Was ist meine Datsche noch wert?

Zur gesetzlichen Entschädigung der Nutzer nach dem Schuldrechtsanpassungsgesetz

Die deutsche Einheit im Jahr 1990 führte zur Zusammenführung zweier Rechtssysteme, die nicht nur politisch äußerst unterschiedlich waren. Besonders brisant ist die Lage, wenn es um Grund und Boden geht, für den in der DDR langjährige Nutzungsverträge abgeschlossen worden sind. Die Nutzung der Grundstücke war und ist für die Pächter ein Stück Freiheit, in das sie meist erheblich finanziell investiert haben. Es wurden Bungalows bzw. Lauben (Wochenendhäuser bzw. Erholungsbauten) errichtet, Blumen und Bäume gepflanzt und das bewirtschaftete Land ein Stück weit wie Eigentum angesehen.

Um diese Landnutzer bzw. Pächter durch die unvorhergesehene Wiedervereinigung nicht plötzlich schutzlos zu stellen, wurde 1994 das Schuldrechtsanpassungsgesetz (SchuldRAnpG) erlassen. Es gilt seit dem 01.01.1995 und ist als Regelwerk konzipiert worden, das den Übergang von DDR-Recht auf bundesdeutschen Recht langsam und für die Nutzer fair gestalten sollte. Der umfassende Schutz der Nutzungsverträge vor Kündigung sollte nicht abrupt enden, sondern allmählich und mit Rücksicht auf das Vertrauen der Pächter auslaufen.

Nach Maßgabe von § 23 Abs. 4 SchuldRAnpG ist der generelle Schutz der Pächter vor Kündigung seit dem 04.10.2015 aufgeweicht, was oft unter der Bezeichnung "Wegfall des Kündigungsschutzes" zu finden ist. Konnten die Nutzungsverträge der Pächter von den Grundstückseigentümern bisher nur unter engen Voraussetzungen (z. B. Eigenbedarf, schuldhaftes Verhalten des Pächters) überhaupt gekündigt werden, ist dies seit dem 04.10.2015 problemlos und ohne weitere Gründe oder Voraussetzungen möglich. Eine vor kurzem vom Bundesrat beschlossene Gesetzesinitiative, mit der der Schutz der Nutzer um weitere drei Jahre (d.h. bis zum 3. Oktober 2018) verlängert werden sollte, wurde im Bundestag abgelehnt. Seit dem 4. Oktober 2015 gilt also daher sozusagen eine „allgemeine Kündigungsfreiheit“ des Grundstückseigentümers.

In diesem Zusammenhang wird zwar immer wieder beschworen, dass die meisten Eigentümer sicherlich kein Interesse daran hätten, ihren Pächtern zu kündigen, da das Land „mit Pächter“ doch erheblich mehr wert sei und das Grundstück nach einem möglichen Abriss oder Abbau der Baulichkeiten bei weitem nicht mehr den vorherigen Wert hätte. Leider sieht die Praxis oft anders aus.

> [DATENAUSZÜGE]:
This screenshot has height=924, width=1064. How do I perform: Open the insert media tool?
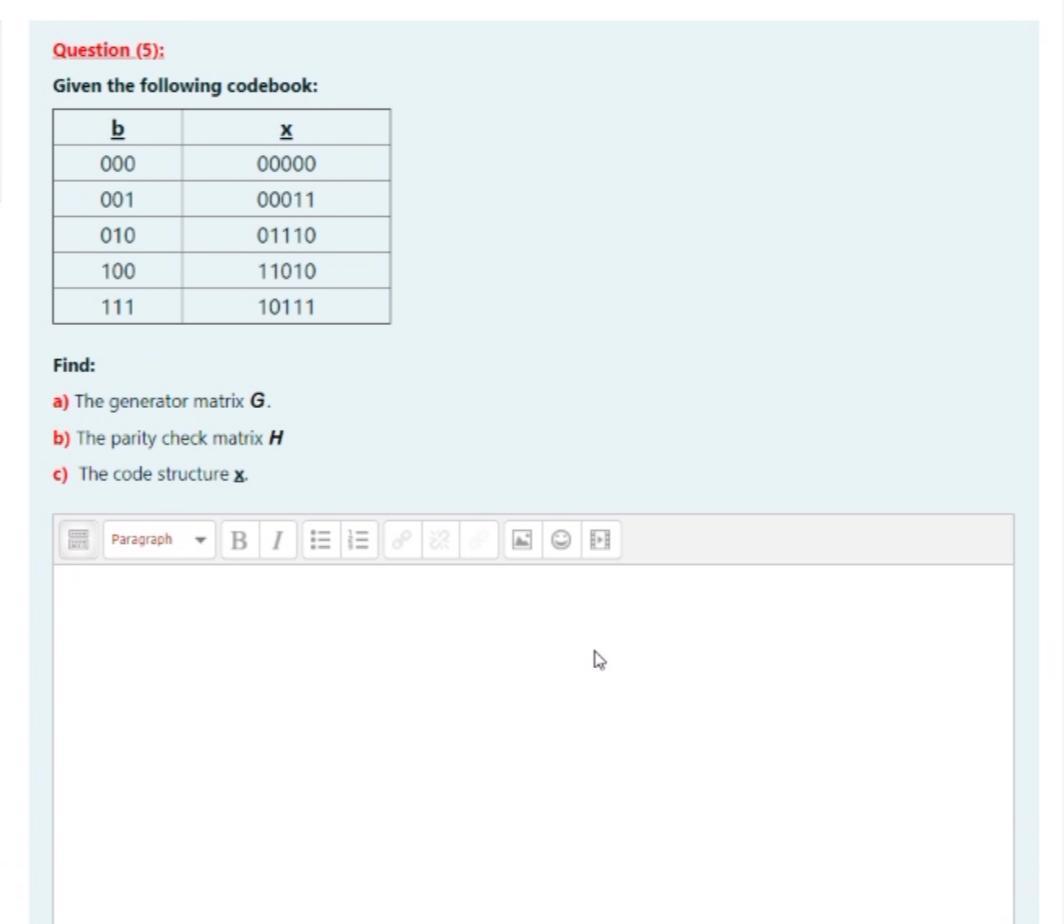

...

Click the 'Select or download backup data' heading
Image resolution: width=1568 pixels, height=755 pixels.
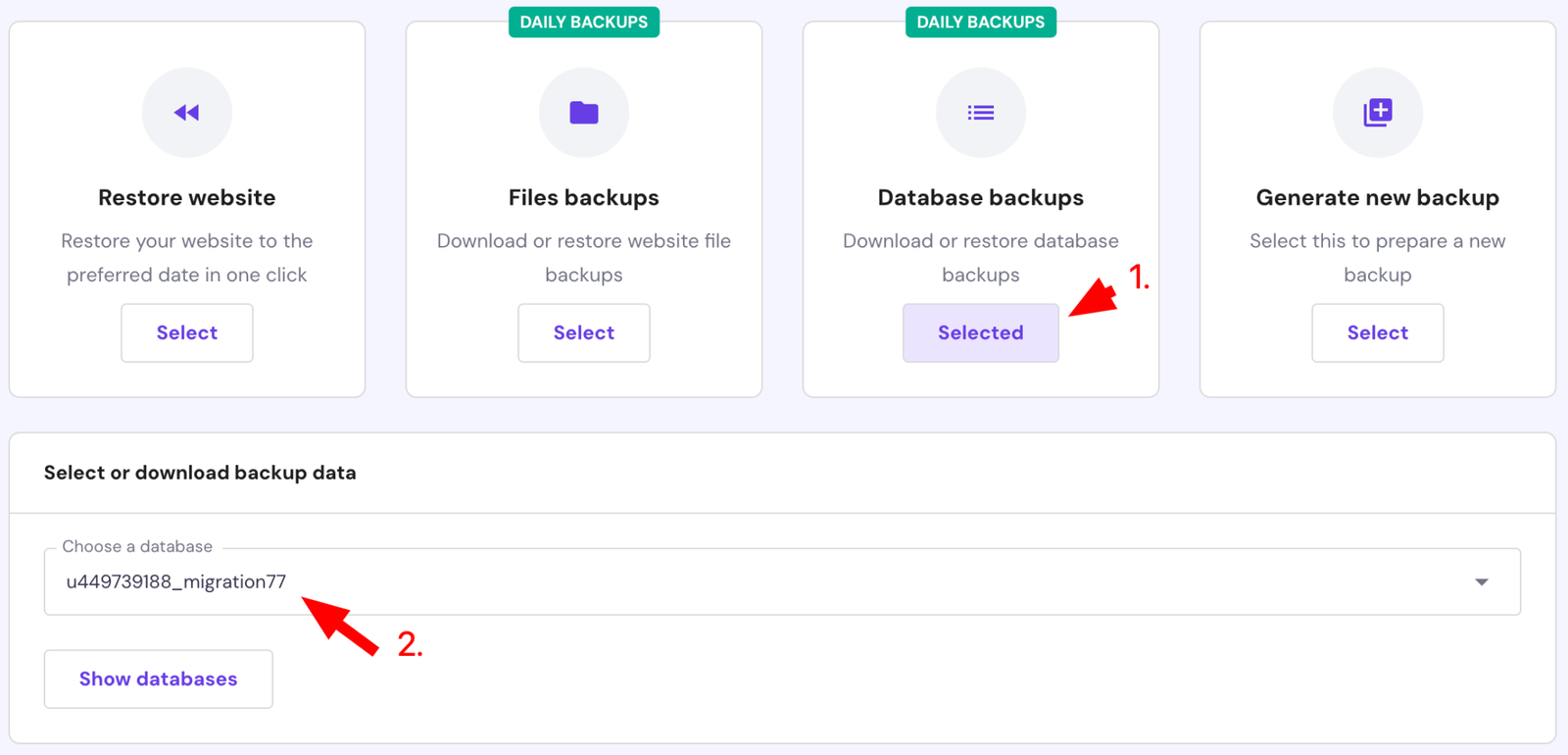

> [ÜBUNGSAUFGABEN]:
**1)** Seit welchem Datum gilt das Schuldrechtsanpassungsgesetz laut dem Lesetext?
**2)** Zählen Sie alle Jahreszahlen auf, die im Lesetext vorkommen, und nennen Sie jede nur einmal.

> [LÖSUNGEN]:
**1)** Das Schuldrechtsanpassungsgesetz gilt seit dem 01.01.1995.

**2)** Im Lesetext kommen die Jahre 1990, 1994, 1995, 2015 und 2018 vor.